Nel 1977 l'improvvisa "fuga" in
Svizzera in coincidenza con la stagione del Compromesso Storico.
Secondo il finanziere Aldo Ravelli, Cefis tentò la via dell'ennesimo
colpo di stato che fallì perchè mancò l'appoggio di una parte
importante della classe dirigente, finanziaria e imprenditoriale, in
primis della famiglia Agnelli che, invece, aveva avviato un corso
"dialogante" anche con il PCI. Insomma il mondo finanziario
e imprenditoriale si divise sul nuovo corso della politica italiana e
macò il sostegno necessario alle velleità golpiste e piduiste. La
rivelazione di Ravelli sarebbe stata confermata dall'"esperto"

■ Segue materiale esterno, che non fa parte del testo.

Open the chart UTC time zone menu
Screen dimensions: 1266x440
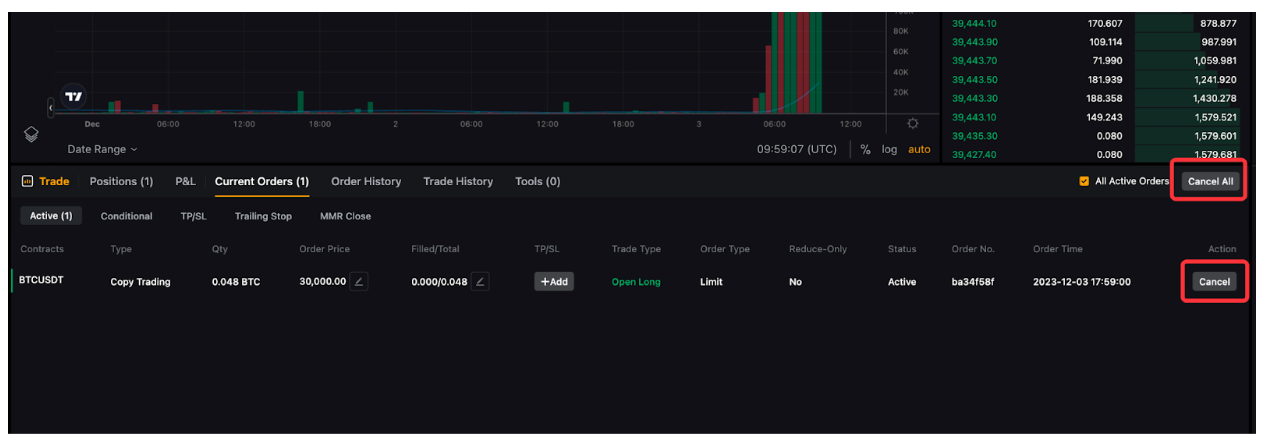click(797, 149)
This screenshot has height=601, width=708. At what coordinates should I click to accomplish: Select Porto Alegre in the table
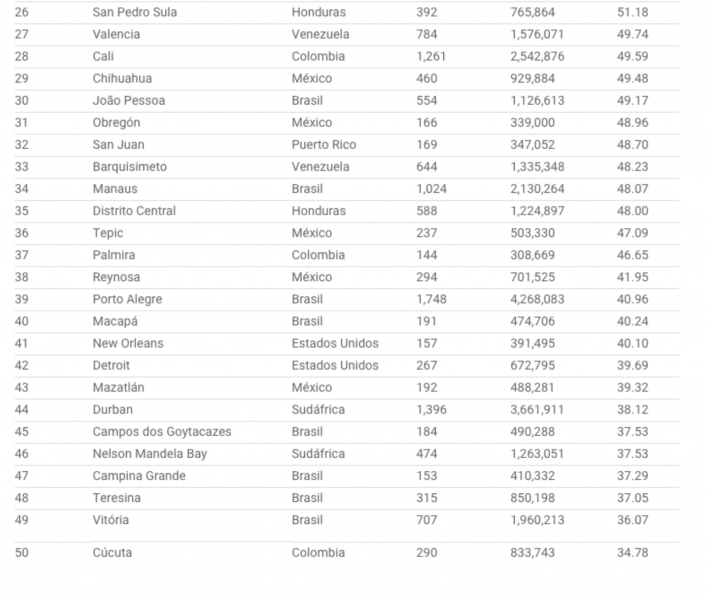click(127, 299)
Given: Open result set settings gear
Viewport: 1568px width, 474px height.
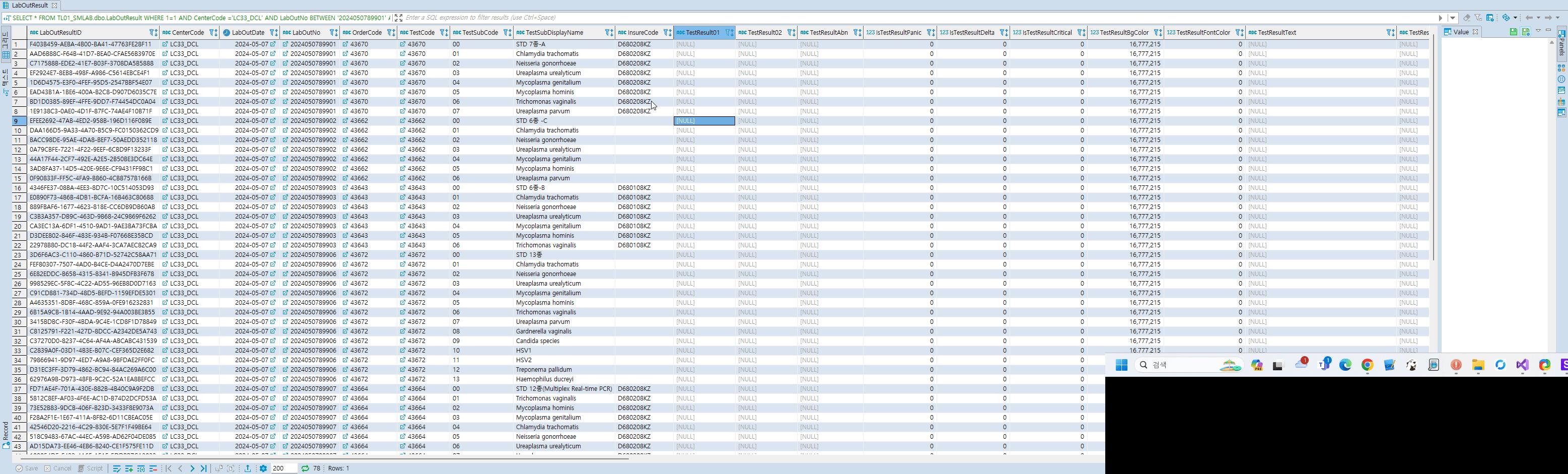Looking at the screenshot, I should point(263,468).
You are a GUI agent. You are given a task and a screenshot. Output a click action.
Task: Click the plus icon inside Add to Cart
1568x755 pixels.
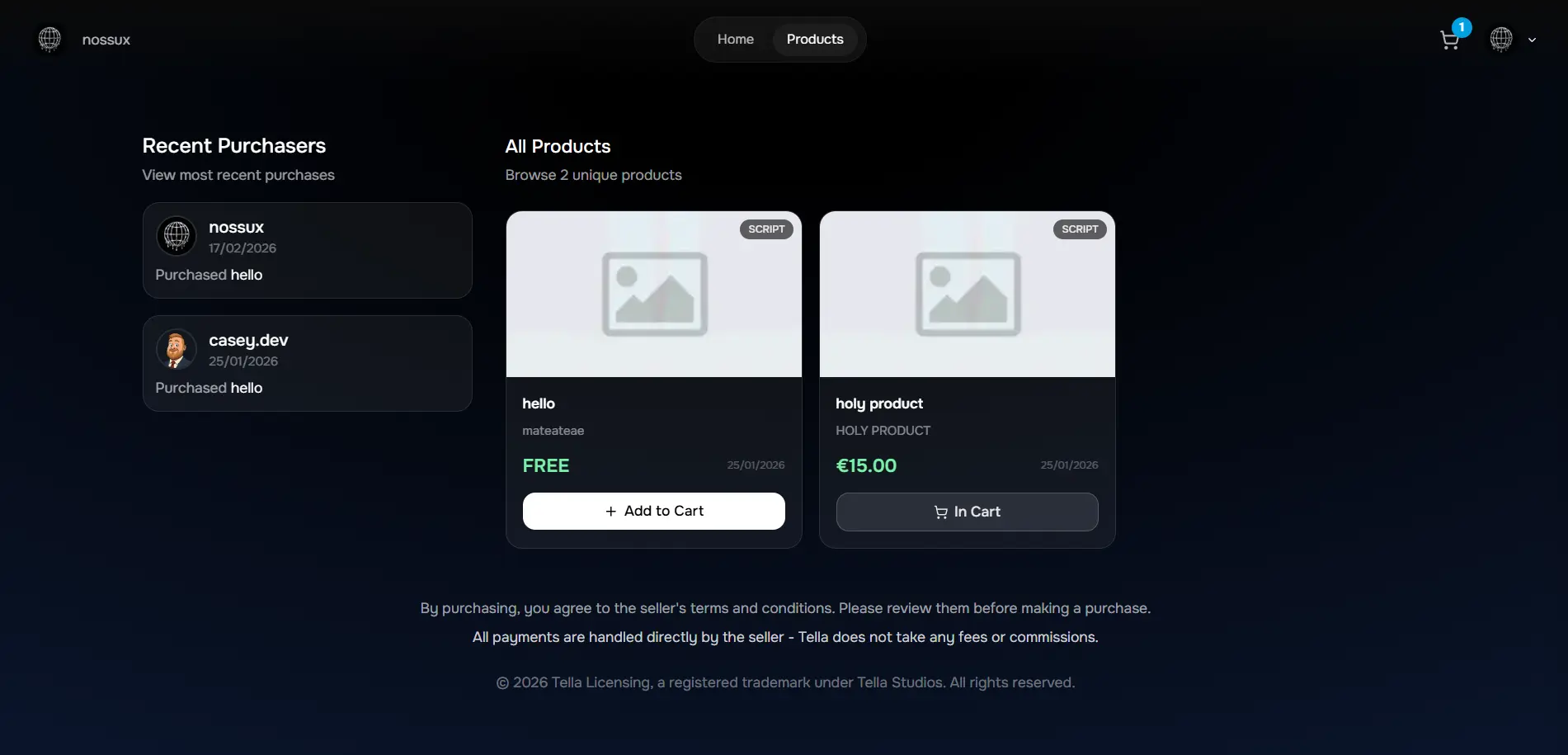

del Dipartimento di Stato americano Steve Pieczenik il quale attribuì
a Cossiga – piuttosto che ad Agnelli – il merito di "aver
salvato l'Italia". Purtroppo mancano i necessari riscontri
documentali circa il tentativo di colpo di stato del 1977 di cui il
successivo rapimento di Moro non cosituirebbe altro che una sorta di
"strascico". Quello che, invece, è stato ampiamente
documentato soprattutto in sede della cosiddetta Commissione Anselmi
è che proprio negli anni compresi fra il 1976 e il 1978 –
successivamente alle affermazioni elettorali del PCI – si raggiunse
il massimo livello di penetrazione istituzionale da parte della P2 e,
quindi, da parte di Cefis, Gelli e Ortolani, mentre proprio in
seguito alla riforma del "Segreto di Stato" e dei servizi
di informazione – e, anzi, eludendone il dettato – i vertici dei
servizi segreti vengono occcupati da affiliati alla famigerata loggia
massonica coperta.
Un governo di "solidarietà nazionale"
con Giulio Andreotti alla presidenza del Consiglio e Francesco
Cossiga alla guida del dicastero degli Interni. Il ruolo dei
"kissingeriani", della fazione "antidemocratica"
della CIA e dell'intelligence statunitense, nonchè del "partito
del golpe" italiano e della Loggia P2 fanno sorgere anche altri
interrogativi circa la "missione" di Piecznik in Italia.
L'amerikano è stato inviato per iniziativa dell'Amministrazione
Carter – quindi, con ogni probabilità, degli artefici della
politica estera democratica, il Segretario di Stato Vance e il
Consigliere per la Sicurezza Nazionale Brzezinski – o su
sollecitazione del governo e, quindi, degli stessi Andreotti e
Cossiga ? Certo l'Amerikano si è prodigato in rivelazioni anche
contradditorie nel tempo, pur ribadendo fino alla nausea che la sua
missione non era quella di salvare Moro, bensì quella di
stabilizzare la situazione italiana anche se ciò richiedeva
sacrificare lo statista italiano, com'è poi avvenuto... E
nell'ottica statunitense – dal punto di vista dell'Amministrazione
Carter – motivi di preoccupazione non mancavano: dal pericolo di
un'effettiva "collaborazione" del prigioniero Moro con le
BR alla trascinante forza del PCI. Poi nella celeberrima intervista
rilasciata al giornalista francese Amara, è Pieczenik stesso a
rivendicare un ruolo decisivo nell'insuccesso di un tentativo
golpista perseguito da ufficiali piduisti e"vecchi arnesi
fascisti". In questo caso il progetto di Cefis e della P2 del
1977 sarebbe proseguito in quello scorcio del 1978 per franare
clamorosamente...
Assai più verosimile che, più che un tentativo o
un progetto, l'Italia abbia assistito ad un unico piano reiterato
negli anni attraverso un innalzamento sistematico del livello di
"tensione". In questo caso Tambroni, il Piano SOLO, il
tentativo del 1969 e quello di Borghese dell'anno successivo ("Tora
Tora"), la Rosa dei Venti, il golpe "bianco" della
triade Sogno – Cavallo – Pacciardi, il "colpo di mano"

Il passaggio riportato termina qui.